Segment Start: Listed entries
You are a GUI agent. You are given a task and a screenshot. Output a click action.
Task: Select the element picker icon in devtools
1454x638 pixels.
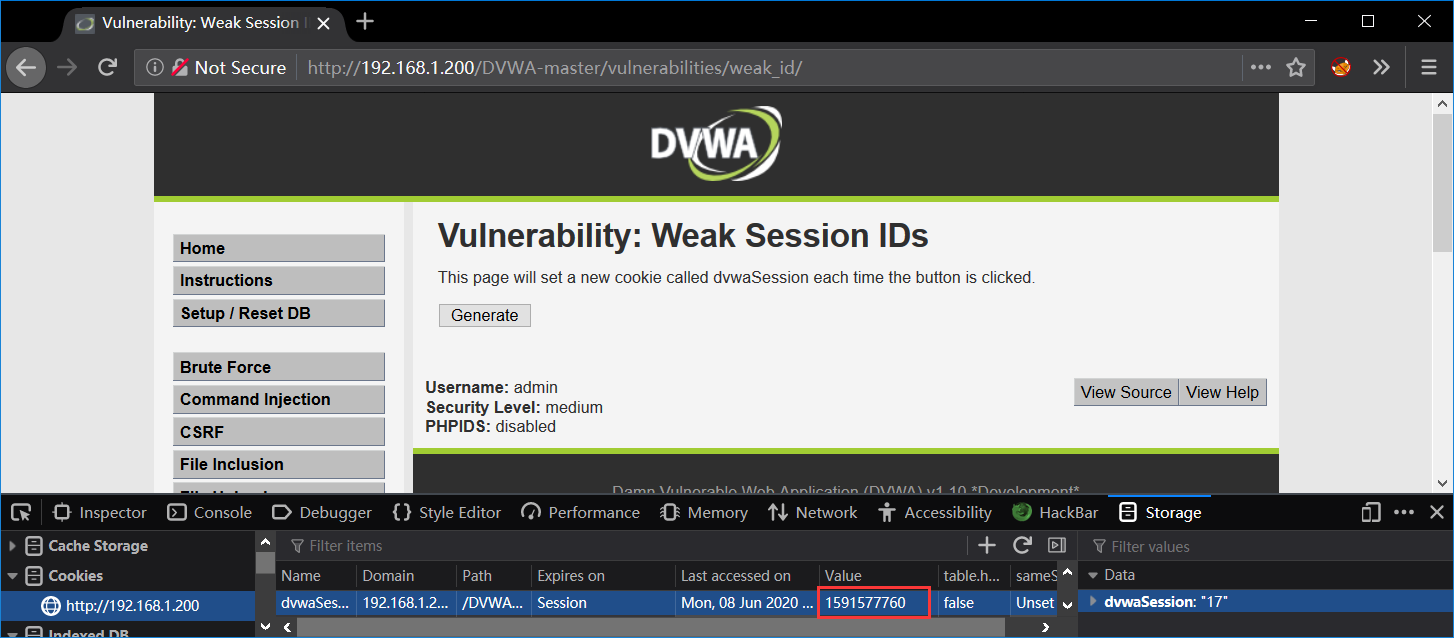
Segment End: Listed entries
Segment Start: Listed entries
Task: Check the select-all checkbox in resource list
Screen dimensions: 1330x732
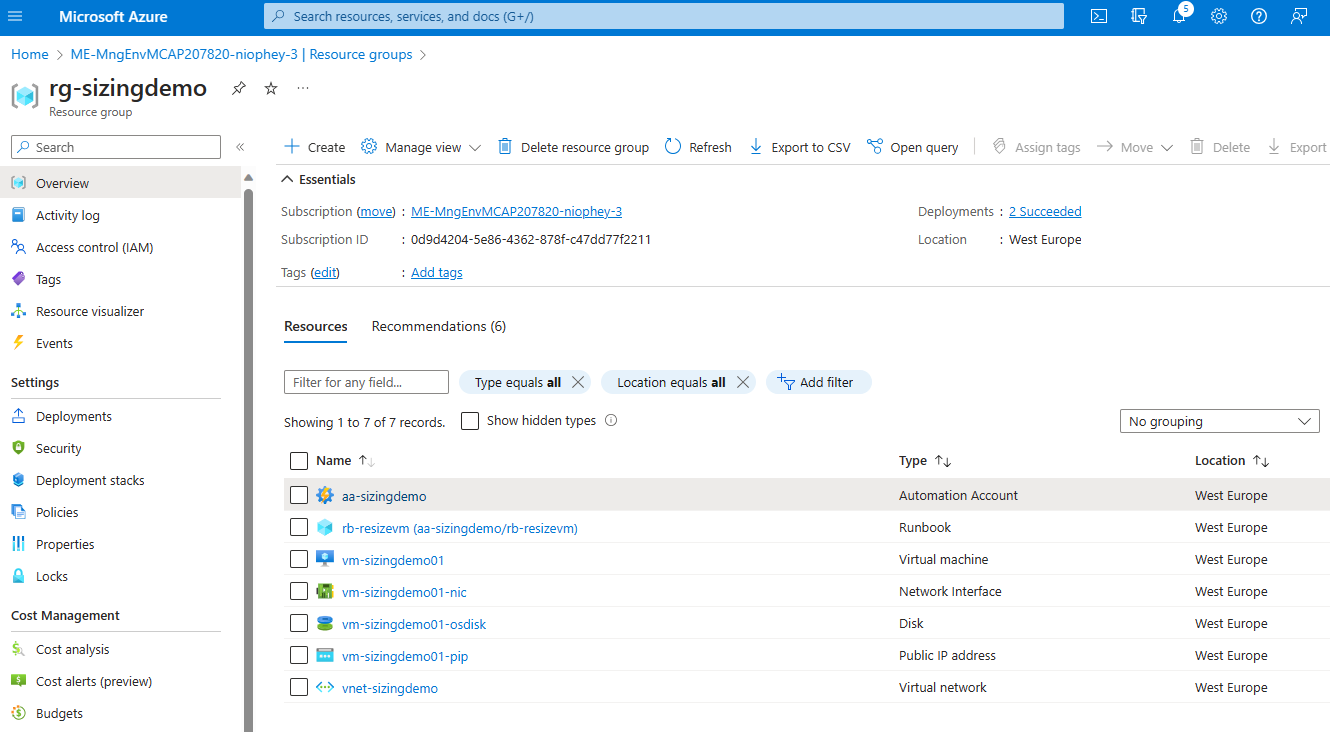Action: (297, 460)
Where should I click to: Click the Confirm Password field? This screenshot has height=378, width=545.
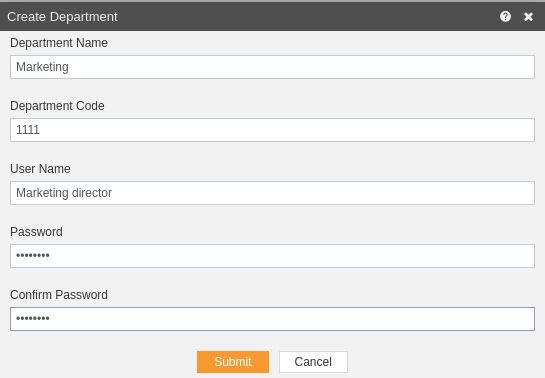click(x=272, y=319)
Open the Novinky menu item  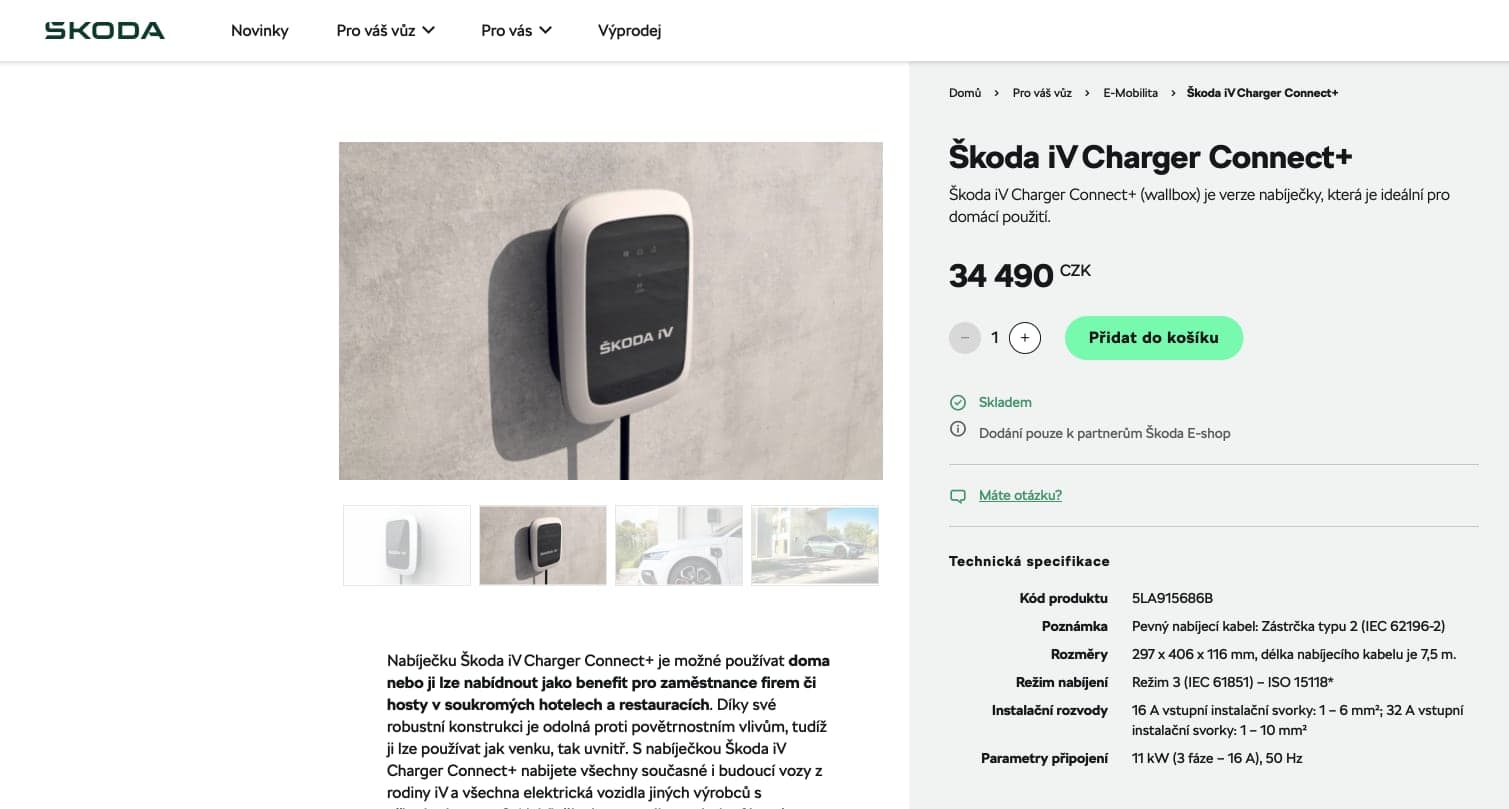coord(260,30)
Segment End: Listed entries
= Task details =
An exact copy of the lines above, from the one containing "You are a GUI" through the one containing "1454x638 pixels.", is the whole of the answer.

= Output =
You are a GUI agent. You are given a task and a screenshot. Output a click action.
Task: Select the element picker icon in devtools
1454x638 pixels.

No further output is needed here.